[Collected data]
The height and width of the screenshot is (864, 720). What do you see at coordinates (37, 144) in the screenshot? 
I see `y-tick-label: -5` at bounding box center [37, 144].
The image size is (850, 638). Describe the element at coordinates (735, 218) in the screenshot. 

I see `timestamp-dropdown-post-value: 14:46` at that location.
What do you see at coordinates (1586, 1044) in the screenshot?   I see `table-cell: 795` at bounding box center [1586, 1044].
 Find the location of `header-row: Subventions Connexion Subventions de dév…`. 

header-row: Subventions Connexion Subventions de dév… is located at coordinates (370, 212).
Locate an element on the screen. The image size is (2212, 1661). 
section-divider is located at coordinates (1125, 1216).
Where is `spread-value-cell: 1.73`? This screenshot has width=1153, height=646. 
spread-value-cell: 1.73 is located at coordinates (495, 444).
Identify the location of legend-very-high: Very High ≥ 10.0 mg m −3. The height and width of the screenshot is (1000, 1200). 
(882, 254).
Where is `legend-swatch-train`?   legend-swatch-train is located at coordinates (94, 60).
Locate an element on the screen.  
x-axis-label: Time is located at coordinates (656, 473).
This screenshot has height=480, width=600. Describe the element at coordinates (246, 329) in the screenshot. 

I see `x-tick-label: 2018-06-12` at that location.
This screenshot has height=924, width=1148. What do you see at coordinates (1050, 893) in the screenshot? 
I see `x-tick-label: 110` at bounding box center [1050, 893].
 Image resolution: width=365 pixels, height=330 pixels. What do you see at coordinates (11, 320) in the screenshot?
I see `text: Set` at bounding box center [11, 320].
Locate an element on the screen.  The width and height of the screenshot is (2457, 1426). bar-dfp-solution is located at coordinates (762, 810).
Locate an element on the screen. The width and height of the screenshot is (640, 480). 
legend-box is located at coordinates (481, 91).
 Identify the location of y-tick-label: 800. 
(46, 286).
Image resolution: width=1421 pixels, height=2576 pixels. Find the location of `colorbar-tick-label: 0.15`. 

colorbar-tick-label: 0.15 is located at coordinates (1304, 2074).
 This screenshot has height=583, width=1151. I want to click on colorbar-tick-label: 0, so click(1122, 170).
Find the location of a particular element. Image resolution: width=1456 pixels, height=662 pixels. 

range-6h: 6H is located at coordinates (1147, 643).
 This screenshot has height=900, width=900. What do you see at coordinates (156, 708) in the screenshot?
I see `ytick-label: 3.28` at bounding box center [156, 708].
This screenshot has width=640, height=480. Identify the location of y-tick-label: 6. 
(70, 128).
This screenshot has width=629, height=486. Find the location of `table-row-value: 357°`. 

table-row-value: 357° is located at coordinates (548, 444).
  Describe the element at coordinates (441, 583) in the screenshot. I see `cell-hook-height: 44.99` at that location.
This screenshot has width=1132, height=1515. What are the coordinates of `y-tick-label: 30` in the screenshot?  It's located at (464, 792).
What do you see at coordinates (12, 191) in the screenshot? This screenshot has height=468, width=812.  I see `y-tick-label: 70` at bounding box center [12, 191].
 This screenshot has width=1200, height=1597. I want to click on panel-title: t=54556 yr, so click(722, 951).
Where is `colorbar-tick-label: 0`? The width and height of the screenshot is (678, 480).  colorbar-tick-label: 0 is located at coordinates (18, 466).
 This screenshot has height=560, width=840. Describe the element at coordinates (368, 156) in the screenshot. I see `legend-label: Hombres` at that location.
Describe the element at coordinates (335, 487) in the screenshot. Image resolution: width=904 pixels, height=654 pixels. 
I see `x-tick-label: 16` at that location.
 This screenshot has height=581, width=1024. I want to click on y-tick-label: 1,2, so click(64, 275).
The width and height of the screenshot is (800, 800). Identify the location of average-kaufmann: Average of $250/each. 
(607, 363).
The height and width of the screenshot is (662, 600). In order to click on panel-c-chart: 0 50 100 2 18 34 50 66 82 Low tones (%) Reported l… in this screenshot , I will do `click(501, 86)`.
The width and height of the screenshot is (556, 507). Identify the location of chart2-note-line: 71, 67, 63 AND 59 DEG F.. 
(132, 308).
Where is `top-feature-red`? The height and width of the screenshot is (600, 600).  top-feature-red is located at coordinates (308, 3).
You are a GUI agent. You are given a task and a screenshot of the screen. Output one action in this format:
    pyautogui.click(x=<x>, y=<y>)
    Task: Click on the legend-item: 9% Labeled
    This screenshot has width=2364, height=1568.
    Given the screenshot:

EXERCISE:
Please reproduce the data above with "Locate an element on the screen" replaced by "Find an element on the screen" everywhere it occurs, keeping everything else the same.

COMPLETED EXERCISE:
The height and width of the screenshot is (864, 720). What do you see at coordinates (37, 144) in the screenshot? 
I see `y-tick-label: -5` at bounding box center [37, 144].
The image size is (850, 638). Describe the element at coordinates (735, 218) in the screenshot. 

I see `timestamp-dropdown-post-value: 14:46` at that location.
What do you see at coordinates (1586, 1044) in the screenshot?   I see `table-cell: 795` at bounding box center [1586, 1044].
 Find the location of `header-row: Subventions Connexion Subventions de dév…`. 

header-row: Subventions Connexion Subventions de dév… is located at coordinates (370, 212).
Find an element on the screen. The image size is (2212, 1661). 
section-divider is located at coordinates (1125, 1216).
Where is `spread-value-cell: 1.73`? This screenshot has width=1153, height=646. 
spread-value-cell: 1.73 is located at coordinates (495, 444).
Identify the location of legend-very-high: Very High ≥ 10.0 mg m −3. The height and width of the screenshot is (1000, 1200). 
(882, 254).
Where is `legend-swatch-train`?   legend-swatch-train is located at coordinates (94, 60).
Find an element on the screen.  
x-axis-label: Time is located at coordinates (656, 473).
This screenshot has height=480, width=600. Describe the element at coordinates (246, 329) in the screenshot. 

I see `x-tick-label: 2018-06-12` at that location.
This screenshot has height=924, width=1148. What do you see at coordinates (1050, 893) in the screenshot? 
I see `x-tick-label: 110` at bounding box center [1050, 893].
 Image resolution: width=365 pixels, height=330 pixels. What do you see at coordinates (11, 320) in the screenshot?
I see `text: Set` at bounding box center [11, 320].
Find an element on the screen.  The width and height of the screenshot is (2457, 1426). bar-dfp-solution is located at coordinates (762, 810).
Find an element on the screen. The width and height of the screenshot is (640, 480). 
legend-box is located at coordinates (481, 91).
 Identify the location of y-tick-label: 800. 
(46, 286).
Image resolution: width=1421 pixels, height=2576 pixels. Find the location of `colorbar-tick-label: 0.15`. 

colorbar-tick-label: 0.15 is located at coordinates (1304, 2074).
 This screenshot has height=583, width=1151. I want to click on colorbar-tick-label: 0, so click(1122, 170).
Find the location of a particular element. Image resolution: width=1456 pixels, height=662 pixels. 

range-6h: 6H is located at coordinates (1147, 643).
 This screenshot has height=900, width=900. What do you see at coordinates (156, 708) in the screenshot?
I see `ytick-label: 3.28` at bounding box center [156, 708].
This screenshot has width=640, height=480. Identify the location of y-tick-label: 6. 
(70, 128).
This screenshot has width=629, height=486. Find the location of `table-row-value: 357°`. 

table-row-value: 357° is located at coordinates (548, 444).
  Describe the element at coordinates (441, 583) in the screenshot. I see `cell-hook-height: 44.99` at that location.
This screenshot has width=1132, height=1515. What are the coordinates of `y-tick-label: 30` in the screenshot?  It's located at (464, 792).
What do you see at coordinates (12, 191) in the screenshot? This screenshot has height=468, width=812.  I see `y-tick-label: 70` at bounding box center [12, 191].
 This screenshot has width=1200, height=1597. I want to click on panel-title: t=54556 yr, so click(722, 951).
Where is `colorbar-tick-label: 0`? The width and height of the screenshot is (678, 480).  colorbar-tick-label: 0 is located at coordinates (18, 466).
 This screenshot has height=560, width=840. Describe the element at coordinates (368, 156) in the screenshot. I see `legend-label: Hombres` at that location.
Describe the element at coordinates (335, 487) in the screenshot. Image resolution: width=904 pixels, height=654 pixels. 
I see `x-tick-label: 16` at that location.
 This screenshot has height=581, width=1024. I want to click on y-tick-label: 1,2, so click(64, 275).
The width and height of the screenshot is (800, 800). Identify the location of average-kaufmann: Average of $250/each. 
(607, 363).
The height and width of the screenshot is (662, 600). In order to click on panel-c-chart: 0 50 100 2 18 34 50 66 82 Low tones (%) Reported l… in this screenshot , I will do `click(501, 86)`.
The width and height of the screenshot is (556, 507). Identify the location of chart2-note-line: 71, 67, 63 AND 59 DEG F.. 
(132, 308).
Where is `top-feature-red`? The height and width of the screenshot is (600, 600).  top-feature-red is located at coordinates (308, 3).
You are a GUI agent. You are given a task and a screenshot of the screen. Output one action in this format:
    pyautogui.click(x=<x>, y=<y>)
    Task: Click on the legend-item: 9% Labeled
    This screenshot has width=2364, height=1568.
    Given the screenshot:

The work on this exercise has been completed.